=== WHAT THE EXERCISE ASKS ===
From the line containing "Screen dimensions: 1057x975" down to the line containing "Decrease 加工电流 with" in the records below, reproduce every line exactly, ends included, and omit all others.

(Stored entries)

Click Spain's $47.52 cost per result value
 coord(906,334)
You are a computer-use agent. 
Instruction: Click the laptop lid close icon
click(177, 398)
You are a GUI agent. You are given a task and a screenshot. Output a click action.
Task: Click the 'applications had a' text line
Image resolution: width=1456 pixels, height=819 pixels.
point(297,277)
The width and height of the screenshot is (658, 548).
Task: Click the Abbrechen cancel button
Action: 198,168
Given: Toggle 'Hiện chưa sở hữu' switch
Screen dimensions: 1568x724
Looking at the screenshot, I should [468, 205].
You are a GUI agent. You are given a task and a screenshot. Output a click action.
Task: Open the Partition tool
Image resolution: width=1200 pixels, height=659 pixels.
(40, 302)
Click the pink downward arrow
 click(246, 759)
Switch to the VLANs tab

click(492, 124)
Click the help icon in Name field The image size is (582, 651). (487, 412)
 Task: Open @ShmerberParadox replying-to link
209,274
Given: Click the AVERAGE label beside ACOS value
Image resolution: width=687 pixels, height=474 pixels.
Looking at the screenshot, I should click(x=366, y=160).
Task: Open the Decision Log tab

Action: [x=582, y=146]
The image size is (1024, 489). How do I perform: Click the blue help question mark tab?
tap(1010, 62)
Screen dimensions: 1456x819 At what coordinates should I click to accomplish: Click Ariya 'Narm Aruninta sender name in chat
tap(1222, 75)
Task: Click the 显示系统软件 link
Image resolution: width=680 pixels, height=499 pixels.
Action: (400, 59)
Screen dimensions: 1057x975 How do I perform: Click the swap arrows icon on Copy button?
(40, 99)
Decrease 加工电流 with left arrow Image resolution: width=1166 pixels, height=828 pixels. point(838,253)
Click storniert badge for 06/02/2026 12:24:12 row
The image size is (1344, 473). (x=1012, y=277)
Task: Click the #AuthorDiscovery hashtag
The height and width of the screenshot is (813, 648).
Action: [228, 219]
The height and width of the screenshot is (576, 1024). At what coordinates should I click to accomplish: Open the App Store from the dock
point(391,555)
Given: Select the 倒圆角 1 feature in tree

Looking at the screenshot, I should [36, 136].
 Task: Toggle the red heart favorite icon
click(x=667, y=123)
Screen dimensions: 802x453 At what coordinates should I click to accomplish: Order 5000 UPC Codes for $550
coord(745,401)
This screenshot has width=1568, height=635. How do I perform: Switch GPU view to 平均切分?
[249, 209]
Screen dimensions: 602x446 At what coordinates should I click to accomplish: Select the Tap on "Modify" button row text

=== YOUR RESPONSE ===
Screen dimensions: 1057x975 How do I perform: Click the swap arrows icon on Copy button?
(40, 99)
Decrease 加工电流 with left arrow Image resolution: width=1166 pixels, height=828 pixels. point(838,253)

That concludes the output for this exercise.